**Work required**
Only one stretch of the data below is needed: the line with "Uncheck the Employee Policy row checkbox" through the last line. Output it exactly and drop the pictures.

**Recorded information**
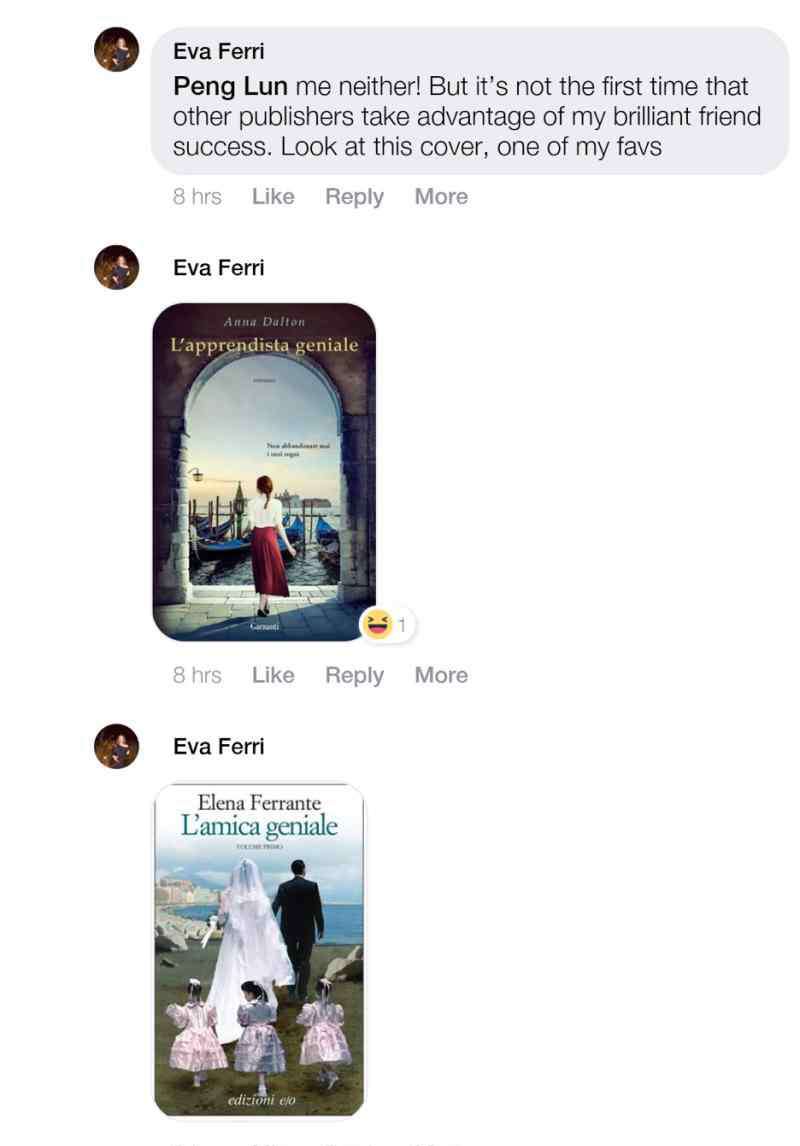Open Eva Ferri's avatar above the L'amica geniale cover
The width and height of the screenshot is (800, 1146).
[116, 746]
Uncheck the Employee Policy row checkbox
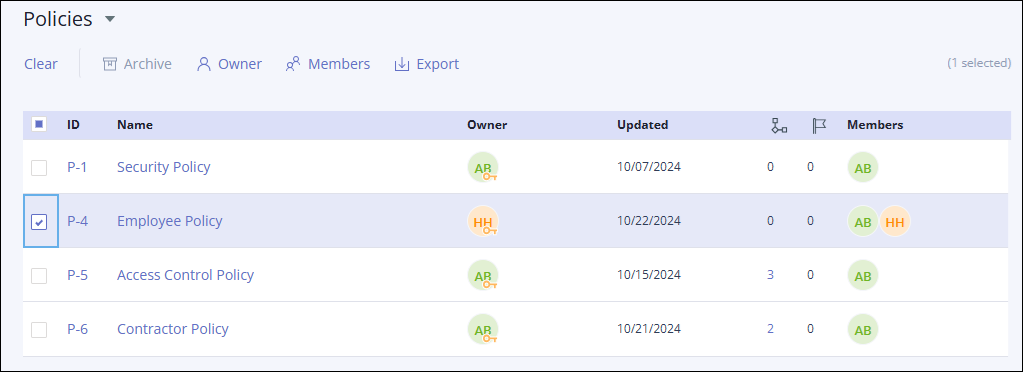The height and width of the screenshot is (372, 1023). pyautogui.click(x=39, y=222)
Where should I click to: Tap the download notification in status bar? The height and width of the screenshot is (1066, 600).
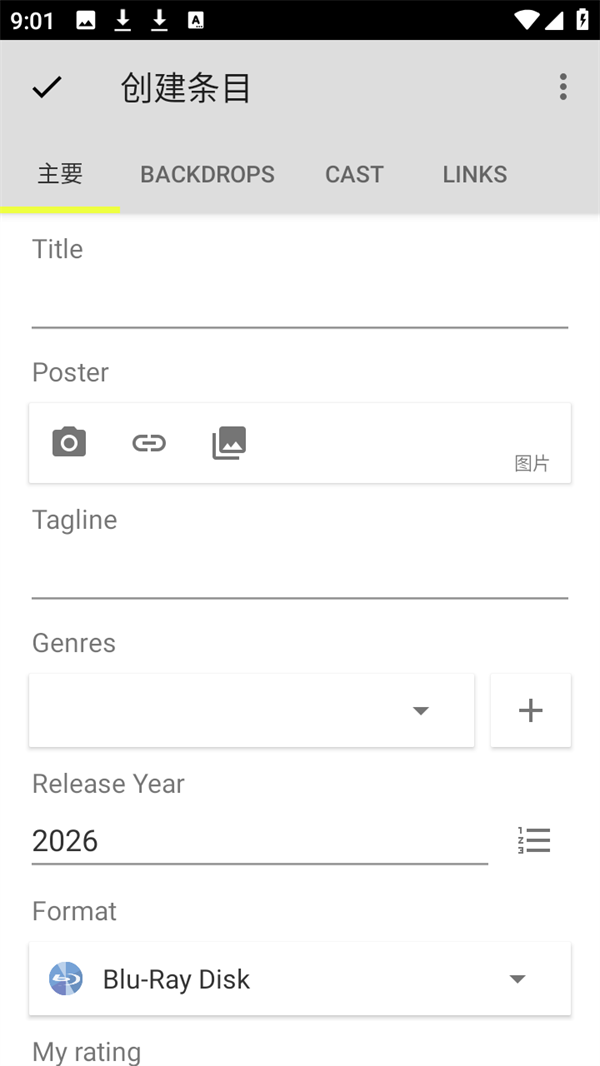[x=123, y=21]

**Task result**
Uncheck the Employee Policy row checkbox
The height and width of the screenshot is (372, 1023). pyautogui.click(x=39, y=222)
Where should I click to: Tap the download notification in status bar? The height and width of the screenshot is (1066, 600).
[x=123, y=21]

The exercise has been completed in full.